In this example we have four 1s, one 4 and no 7. So we do have five (X) (5) of the digits 1, 4, and 7 in that number (113198465130).

And we have one 5 and one 8 in that number (113198465130). So we have two (Y) of the digits 2, 5, and 8 in the number (113198465130).

So the subtraction X-Y= 5-2=3, which is divisible by 3.

So the number 113198465130 is divisible by 3.

·        Divisibility by 4: Checking divisibility by 4 is very simple. A number is divisible by 4 if the number formed by its last two digits is divisible by 4.

 Ex:

Let’s have a number 1234.

Now the last two digits are 3 and 4. 3 and 4 form thirty four (34).

[While forming number one thing should be kept in mind to keep the sequence in order as it is in that number.]

It is clear that 34 is not divisible by 4.

So the assumed number (1234) is not divisible by 4.

* You can check this by dividing the number two times by 2.

·        Divisibility by 5: Checking the last digit (unit digit) of a number, we can easily determine the divisibility by 5. What we need to do is to check if the unit digit is 0 or 5. If it is.
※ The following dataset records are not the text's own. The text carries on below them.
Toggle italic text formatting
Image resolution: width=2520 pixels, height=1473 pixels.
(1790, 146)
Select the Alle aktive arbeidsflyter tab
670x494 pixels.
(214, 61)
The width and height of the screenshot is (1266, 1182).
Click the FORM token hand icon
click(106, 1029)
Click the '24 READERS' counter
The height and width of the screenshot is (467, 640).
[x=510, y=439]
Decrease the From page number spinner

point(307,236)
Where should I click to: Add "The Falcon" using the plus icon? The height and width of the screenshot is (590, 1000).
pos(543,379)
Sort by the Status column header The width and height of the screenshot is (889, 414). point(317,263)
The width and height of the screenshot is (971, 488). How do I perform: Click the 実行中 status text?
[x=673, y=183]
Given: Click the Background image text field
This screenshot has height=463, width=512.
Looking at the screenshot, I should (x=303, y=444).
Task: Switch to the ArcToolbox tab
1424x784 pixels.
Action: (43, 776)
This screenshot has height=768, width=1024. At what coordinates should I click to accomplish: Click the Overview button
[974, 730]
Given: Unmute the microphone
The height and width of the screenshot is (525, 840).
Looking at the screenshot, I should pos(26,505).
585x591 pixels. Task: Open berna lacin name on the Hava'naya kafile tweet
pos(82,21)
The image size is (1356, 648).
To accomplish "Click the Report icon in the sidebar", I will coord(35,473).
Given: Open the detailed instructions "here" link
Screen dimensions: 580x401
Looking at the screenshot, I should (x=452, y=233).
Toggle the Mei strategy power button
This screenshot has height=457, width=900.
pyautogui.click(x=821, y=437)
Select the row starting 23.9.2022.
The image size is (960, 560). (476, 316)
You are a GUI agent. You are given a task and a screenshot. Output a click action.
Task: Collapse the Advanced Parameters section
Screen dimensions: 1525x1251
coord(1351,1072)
Then the number is divisible by 5.

Ex:

If the last digit is 0

1.   1110 (The original number)

2.   111 0 (Take the last digit of the number, and check if it is 0 or 5)

3.   111 0 (If it is 0, take the remaining digits, discarding the last)

4.   111 × 2 = 222 (Multiply the result by 2)

5.   1110 ÷ 5 = 222 (The result is the same as the original number divided by 5)

* By following up to step 4 we can simply get the answer.

Step 5 is the conventional way we generally do to get answer.

If the last digit is 5

1.   85 (The original number)

2.   8 5 (Take the last digit of the number, and check if it is 0 or 5)

3.   8 5 (If it is 5, take the remaining digits, discarding the last)

4.   8 × 2 = 16 (Multiply the result by 2)

5.   16 + 1 = 17 (Add 1 to the result)

6.   85 ÷ 5 = 17 (The result is the same as the original number divided by 5)

* By following up to step 5 we can simply get the answer.

Step 6 is the conventional way we generally do to get answer.

·        Divisibility by 6: To perform this test, first of all one need to see if the number is an even number or not.

1.   If the number isn’t an even number (i.e. odd number), the original number never be divisible by 6.

2.   If the number is an even number, the number has a tendency to be divisible by 6.

If 2nd step satisfies then follow this last step:

o   Check if the original number is divisible by 3 or not.

o   If the number is divisible by 3, the original number is divisible by 6.

o   If the original number is not divisible by 3, then the original number never going to be divisible by 6.